Assises du Hainaut - quatre tirs ont atteint la victime, selon les experts

L'après-midi de lundi était consacré à l'audition des inspecteurs et des experts au procès de Stéphane Cresp, 48 ans. L'accusé doit répondre devant la cour d'assises du Hainaut, présidée par Olivier Delmarche, de l'assassinat de Joseph Ouellet, tué par balles, le 28 mai 2010 à Havinnes (Tournai).

Les inspecteurs en charge de l'enquête ont expliqué que c'est l'accusé lui-même qui a prévenu les services de secours. Après avoir tiré sur la victime, il a calmement attendu l'arrivée des forces de l'ordre et n'a opposé aucune résistance lors de son arrestation.

D'après les experts, dix tirs auraient été effectués. Quatre douilles ont atteint la victime, cinq ont été retrouvées près de la scène de crime et un coup a probablement été tiré en l'air en guise d'avertissement.

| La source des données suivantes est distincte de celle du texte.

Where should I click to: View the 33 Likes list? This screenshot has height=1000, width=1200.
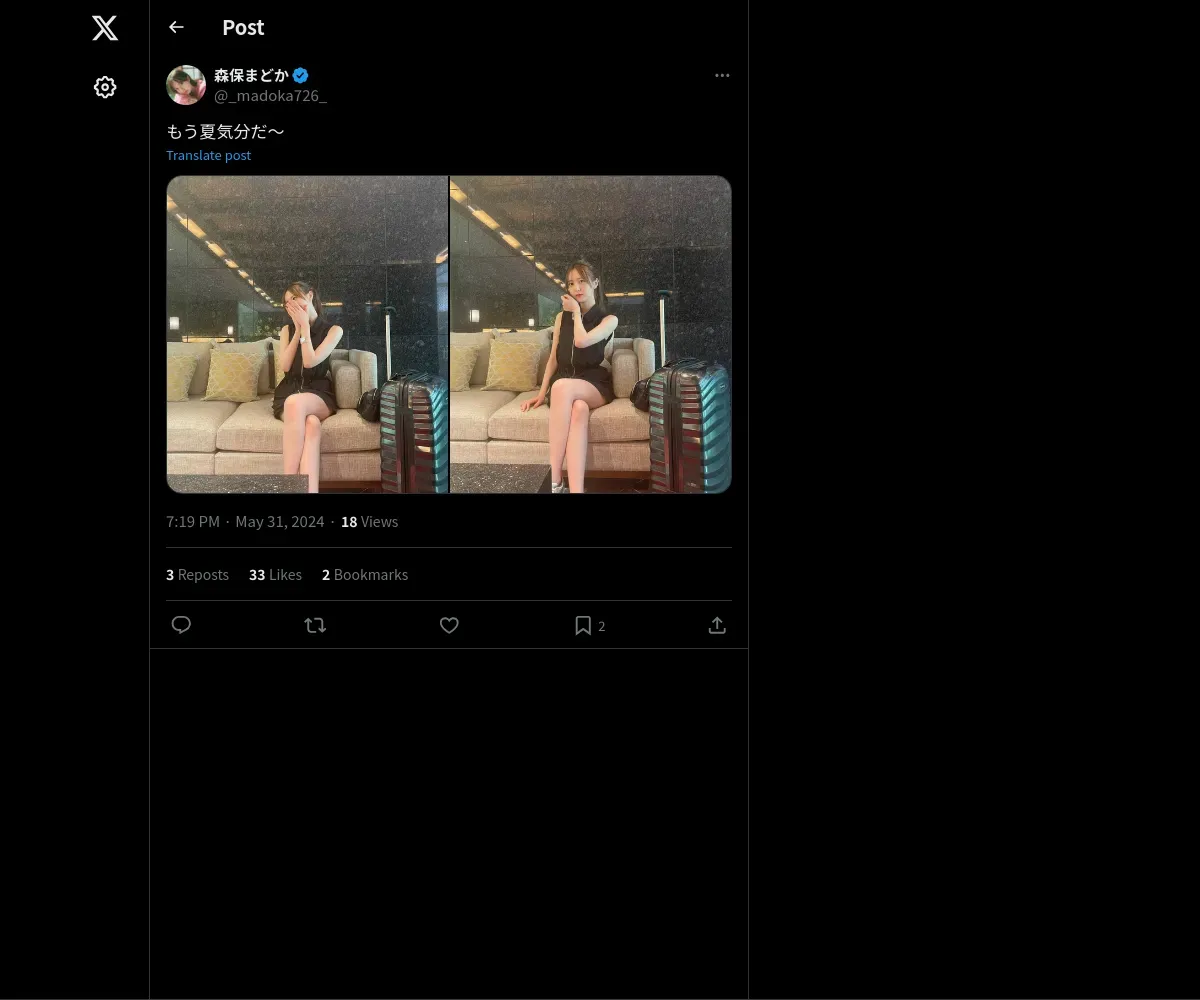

L'arme utilisée était un fusil d'assaut semi-automatique muni de deux chargeurs que l'accusé avait pris soin de remplir avant de se rendre sur les lieux du crime.

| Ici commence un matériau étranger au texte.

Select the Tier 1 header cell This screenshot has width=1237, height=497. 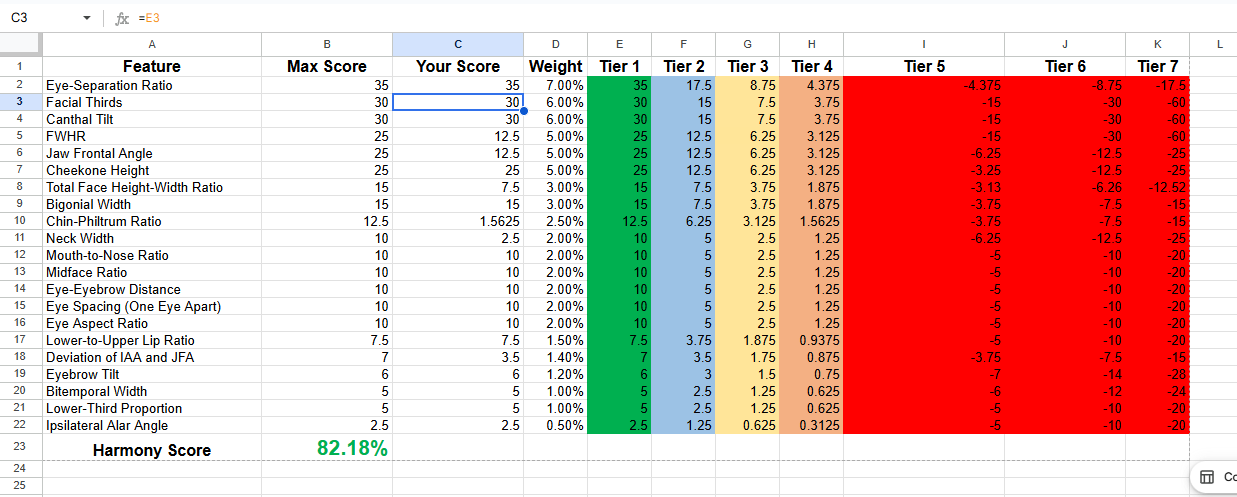pyautogui.click(x=619, y=66)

Lundi matin, interrogé par le président, Stéphane Cresp a reconnu qu'il ne s'était pas rendu au garage avec une arme de ce gabarit juste pour faire peur mais pour arrêter Joseph Ouellet.

Selon les légistes, la victime est décédée rapidement à cause des fractures ouvertes à ses deux membres inférieurs et à son bassin qui ont entraîné une importante perte de sang ainsi qu'une asphyxie majeure. Un des tirs révélant une trajectoire montante du mollet vers le bassin, ne s'explique, d'après les experts, que s'il est effectué soit au moment de la chute de la victime, soit, et c'est l'explication la plus rationnelle, si elle est couchée au sol, levant son pied en geste de protection. Une thèse que l'accusé conteste, affirmant s'être arrêté de tirer lorsque son ami s'est écroulé au sol, mais que plusieurs témoignages tendent à confirmer.

L'analyse psychologique de Stéphane Cresp met en évidence une tendance à présenter une réaction exagérée face à tout problème réel. "L'accusé présente une position familiale s'apparentant à celle d'un patriarche dans le sens d'assurer la sécurité et l'organisation du quotidien familial. La perception d'avoir perdu cette position paraît avoir été un des moteurs des faits infractionnels", a indiqué l'expert psychiatre.

Les témoins qui ont assisté à la scène de crime seront entendus mardi.